Since his escape, Nyaphaga has continued his passion throughout France and the United States with the support of organizations such as freeDemensional. Nyaphaga is currently working on the development of a philosophical installation called Urban Way, which combines body paint, music and performance in a symbolic protest against his exile. The artist also created Capillarism, a painting technique in which a layer of human http://www.gooakley.com/ hair lies on the canvas beneath the paint, adding a unique texture to his work.

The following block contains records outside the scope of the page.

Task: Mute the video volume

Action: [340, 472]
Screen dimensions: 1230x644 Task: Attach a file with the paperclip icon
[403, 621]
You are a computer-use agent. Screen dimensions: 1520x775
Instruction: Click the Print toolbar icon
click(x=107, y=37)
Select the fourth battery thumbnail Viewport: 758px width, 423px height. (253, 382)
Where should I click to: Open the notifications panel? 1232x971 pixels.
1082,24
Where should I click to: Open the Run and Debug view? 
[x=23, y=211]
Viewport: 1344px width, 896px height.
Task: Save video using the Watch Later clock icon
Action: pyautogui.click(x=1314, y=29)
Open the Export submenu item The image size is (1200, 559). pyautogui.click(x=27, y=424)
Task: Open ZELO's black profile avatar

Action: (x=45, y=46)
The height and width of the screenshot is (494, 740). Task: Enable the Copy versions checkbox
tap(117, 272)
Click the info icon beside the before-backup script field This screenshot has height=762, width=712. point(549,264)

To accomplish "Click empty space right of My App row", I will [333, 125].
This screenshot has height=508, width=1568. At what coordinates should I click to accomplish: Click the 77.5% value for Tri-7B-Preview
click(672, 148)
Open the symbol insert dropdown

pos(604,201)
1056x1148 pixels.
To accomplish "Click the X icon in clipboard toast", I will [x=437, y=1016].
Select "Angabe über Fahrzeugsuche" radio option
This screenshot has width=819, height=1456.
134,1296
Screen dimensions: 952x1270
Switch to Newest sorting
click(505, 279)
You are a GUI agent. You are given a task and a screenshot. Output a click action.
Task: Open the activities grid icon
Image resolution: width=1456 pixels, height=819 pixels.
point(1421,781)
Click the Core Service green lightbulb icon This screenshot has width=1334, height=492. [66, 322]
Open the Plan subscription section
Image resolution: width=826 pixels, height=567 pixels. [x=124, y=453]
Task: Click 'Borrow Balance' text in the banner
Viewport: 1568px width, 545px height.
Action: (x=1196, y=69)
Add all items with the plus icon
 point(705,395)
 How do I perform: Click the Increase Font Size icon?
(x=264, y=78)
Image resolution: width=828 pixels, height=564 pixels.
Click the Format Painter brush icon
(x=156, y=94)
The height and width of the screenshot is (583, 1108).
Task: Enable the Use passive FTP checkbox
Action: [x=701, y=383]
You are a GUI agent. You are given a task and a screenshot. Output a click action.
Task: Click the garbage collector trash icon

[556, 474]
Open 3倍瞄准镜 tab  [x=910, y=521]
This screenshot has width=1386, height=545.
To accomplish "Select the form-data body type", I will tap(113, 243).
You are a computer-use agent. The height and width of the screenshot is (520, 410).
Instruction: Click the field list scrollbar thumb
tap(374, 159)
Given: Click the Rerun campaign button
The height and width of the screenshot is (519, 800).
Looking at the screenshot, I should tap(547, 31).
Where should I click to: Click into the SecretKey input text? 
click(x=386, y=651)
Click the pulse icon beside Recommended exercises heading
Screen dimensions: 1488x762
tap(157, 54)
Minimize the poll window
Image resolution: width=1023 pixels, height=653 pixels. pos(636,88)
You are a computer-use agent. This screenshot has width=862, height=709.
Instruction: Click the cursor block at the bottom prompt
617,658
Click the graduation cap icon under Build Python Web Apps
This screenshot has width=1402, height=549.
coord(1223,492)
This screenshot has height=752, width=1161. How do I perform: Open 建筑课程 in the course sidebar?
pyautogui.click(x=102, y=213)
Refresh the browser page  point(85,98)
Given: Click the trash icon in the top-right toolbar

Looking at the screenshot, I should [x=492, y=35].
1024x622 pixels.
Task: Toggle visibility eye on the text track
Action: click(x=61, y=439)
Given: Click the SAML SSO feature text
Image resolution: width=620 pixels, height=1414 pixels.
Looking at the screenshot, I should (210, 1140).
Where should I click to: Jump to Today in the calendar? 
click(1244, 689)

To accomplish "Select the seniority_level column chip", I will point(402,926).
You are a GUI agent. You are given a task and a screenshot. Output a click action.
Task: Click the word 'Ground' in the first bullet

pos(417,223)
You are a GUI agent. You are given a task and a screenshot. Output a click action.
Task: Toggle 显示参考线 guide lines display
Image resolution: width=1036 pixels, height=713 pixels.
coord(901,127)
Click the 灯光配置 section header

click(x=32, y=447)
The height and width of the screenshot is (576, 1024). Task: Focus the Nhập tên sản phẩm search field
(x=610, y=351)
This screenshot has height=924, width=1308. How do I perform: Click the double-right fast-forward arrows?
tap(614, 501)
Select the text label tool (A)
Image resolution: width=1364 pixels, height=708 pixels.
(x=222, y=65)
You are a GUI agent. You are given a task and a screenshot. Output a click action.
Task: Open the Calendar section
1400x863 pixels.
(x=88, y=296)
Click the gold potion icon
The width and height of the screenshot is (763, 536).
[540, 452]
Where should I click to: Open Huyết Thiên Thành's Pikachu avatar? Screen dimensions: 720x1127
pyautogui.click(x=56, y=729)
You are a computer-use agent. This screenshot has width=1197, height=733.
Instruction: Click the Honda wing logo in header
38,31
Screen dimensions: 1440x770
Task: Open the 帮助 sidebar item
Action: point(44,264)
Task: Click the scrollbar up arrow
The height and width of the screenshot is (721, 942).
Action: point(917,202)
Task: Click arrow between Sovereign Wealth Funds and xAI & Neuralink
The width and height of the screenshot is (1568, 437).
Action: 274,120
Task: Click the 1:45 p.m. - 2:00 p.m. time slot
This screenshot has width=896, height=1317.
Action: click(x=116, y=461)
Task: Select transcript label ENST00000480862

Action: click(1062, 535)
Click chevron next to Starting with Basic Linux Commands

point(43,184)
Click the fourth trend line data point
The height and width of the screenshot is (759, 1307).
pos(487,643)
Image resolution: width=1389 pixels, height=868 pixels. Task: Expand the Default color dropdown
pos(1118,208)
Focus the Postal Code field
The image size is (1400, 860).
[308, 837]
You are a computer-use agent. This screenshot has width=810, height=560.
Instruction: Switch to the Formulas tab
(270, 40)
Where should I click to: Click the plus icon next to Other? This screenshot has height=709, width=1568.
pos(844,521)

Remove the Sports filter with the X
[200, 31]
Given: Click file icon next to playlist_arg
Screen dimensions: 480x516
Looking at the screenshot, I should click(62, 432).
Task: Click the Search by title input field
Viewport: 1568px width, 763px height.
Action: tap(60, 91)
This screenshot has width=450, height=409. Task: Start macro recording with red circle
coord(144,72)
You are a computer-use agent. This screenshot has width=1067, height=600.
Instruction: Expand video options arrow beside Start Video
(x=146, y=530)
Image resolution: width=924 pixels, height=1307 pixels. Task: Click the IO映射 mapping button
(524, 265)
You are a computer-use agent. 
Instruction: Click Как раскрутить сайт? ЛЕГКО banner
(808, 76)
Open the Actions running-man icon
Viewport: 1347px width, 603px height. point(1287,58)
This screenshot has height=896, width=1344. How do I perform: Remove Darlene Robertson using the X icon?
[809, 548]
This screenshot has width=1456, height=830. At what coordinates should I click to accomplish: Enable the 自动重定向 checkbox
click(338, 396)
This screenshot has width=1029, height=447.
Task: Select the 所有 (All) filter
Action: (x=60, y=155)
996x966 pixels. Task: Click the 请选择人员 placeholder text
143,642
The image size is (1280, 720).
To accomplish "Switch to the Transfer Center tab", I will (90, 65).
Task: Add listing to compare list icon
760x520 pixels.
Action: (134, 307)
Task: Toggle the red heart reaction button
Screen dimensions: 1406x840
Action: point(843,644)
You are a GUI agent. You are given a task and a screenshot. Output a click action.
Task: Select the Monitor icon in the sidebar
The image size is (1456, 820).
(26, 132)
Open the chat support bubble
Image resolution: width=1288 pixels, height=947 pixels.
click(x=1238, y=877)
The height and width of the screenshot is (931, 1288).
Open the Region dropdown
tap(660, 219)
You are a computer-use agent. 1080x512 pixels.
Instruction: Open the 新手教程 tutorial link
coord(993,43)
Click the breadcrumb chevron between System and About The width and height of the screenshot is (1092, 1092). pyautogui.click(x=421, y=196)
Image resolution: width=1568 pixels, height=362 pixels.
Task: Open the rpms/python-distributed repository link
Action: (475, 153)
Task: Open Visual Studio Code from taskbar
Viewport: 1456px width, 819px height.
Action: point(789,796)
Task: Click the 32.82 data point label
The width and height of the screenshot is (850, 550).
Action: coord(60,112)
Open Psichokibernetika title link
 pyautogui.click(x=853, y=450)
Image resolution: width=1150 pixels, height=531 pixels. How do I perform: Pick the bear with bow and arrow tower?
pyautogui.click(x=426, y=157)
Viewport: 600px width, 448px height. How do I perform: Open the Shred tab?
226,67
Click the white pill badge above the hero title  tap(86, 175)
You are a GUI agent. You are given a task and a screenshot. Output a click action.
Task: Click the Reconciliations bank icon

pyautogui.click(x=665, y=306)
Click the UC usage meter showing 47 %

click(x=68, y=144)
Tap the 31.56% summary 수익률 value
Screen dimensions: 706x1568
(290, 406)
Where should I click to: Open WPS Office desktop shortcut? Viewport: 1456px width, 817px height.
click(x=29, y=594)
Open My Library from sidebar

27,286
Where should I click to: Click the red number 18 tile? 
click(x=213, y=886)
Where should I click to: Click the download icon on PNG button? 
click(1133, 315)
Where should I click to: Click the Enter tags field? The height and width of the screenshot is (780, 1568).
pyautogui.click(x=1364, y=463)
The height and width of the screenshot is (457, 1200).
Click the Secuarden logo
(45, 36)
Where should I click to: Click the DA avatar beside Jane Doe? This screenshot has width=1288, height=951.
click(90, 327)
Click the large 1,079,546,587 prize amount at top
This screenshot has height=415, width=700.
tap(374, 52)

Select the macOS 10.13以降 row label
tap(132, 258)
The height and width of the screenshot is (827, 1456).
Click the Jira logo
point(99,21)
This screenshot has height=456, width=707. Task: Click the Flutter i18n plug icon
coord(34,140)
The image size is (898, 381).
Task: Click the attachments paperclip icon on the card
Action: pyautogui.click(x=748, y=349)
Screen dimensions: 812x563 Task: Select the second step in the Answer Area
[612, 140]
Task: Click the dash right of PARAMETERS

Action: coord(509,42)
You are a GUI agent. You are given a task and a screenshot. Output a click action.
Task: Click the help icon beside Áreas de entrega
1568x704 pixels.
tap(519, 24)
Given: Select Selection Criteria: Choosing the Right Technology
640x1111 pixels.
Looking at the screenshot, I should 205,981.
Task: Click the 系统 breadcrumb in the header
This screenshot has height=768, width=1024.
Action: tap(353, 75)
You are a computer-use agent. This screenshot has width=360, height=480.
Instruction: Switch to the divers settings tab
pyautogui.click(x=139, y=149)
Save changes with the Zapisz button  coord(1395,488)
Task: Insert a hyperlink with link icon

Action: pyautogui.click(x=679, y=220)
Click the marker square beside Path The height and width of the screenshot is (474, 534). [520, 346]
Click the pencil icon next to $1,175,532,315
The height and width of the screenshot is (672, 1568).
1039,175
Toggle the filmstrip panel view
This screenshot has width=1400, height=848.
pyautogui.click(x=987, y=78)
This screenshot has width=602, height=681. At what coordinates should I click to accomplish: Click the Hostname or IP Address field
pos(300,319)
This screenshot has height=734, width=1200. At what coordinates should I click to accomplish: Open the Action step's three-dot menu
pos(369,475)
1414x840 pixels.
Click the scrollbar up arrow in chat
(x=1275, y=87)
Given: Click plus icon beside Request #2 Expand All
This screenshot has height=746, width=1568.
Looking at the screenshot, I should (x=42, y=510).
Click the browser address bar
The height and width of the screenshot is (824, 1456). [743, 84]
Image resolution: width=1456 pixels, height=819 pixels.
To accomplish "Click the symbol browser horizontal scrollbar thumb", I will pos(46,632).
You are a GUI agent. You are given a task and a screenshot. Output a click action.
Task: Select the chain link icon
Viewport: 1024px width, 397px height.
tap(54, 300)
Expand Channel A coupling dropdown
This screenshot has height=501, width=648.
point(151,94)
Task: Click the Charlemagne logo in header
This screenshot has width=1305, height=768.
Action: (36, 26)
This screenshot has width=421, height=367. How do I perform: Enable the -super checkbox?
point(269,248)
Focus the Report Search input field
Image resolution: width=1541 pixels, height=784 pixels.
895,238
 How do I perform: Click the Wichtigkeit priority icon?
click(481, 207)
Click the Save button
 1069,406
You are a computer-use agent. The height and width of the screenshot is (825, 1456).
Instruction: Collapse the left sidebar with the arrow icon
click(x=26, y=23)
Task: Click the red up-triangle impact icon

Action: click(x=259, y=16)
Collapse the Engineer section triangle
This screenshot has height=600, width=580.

In addition to his own art projects, he also has taught painting courses at universities, led workshops for at-risk children and illustrated books in France. In 2002, Nyaphaga founded Hope International for the Tikar People, an organization that provides school and health care supplies, such as wheelchairs and books, to seven Tikar villages in Cameroon. He also co-founded the organization African Journalists in Exile, which supports oppressed writers. Nyaphaga has been cheap oakley featured in two documentaries, one – called The Pen in Exile – about his life, with a third in progress.

By Hannah Oppenheimer

The World Policy Journal is featuring five freeDimensional stakeholders on its blog this Fall in relation to its current issue, The Creative Canon.

Photo via flickr courtesy of networkcultures.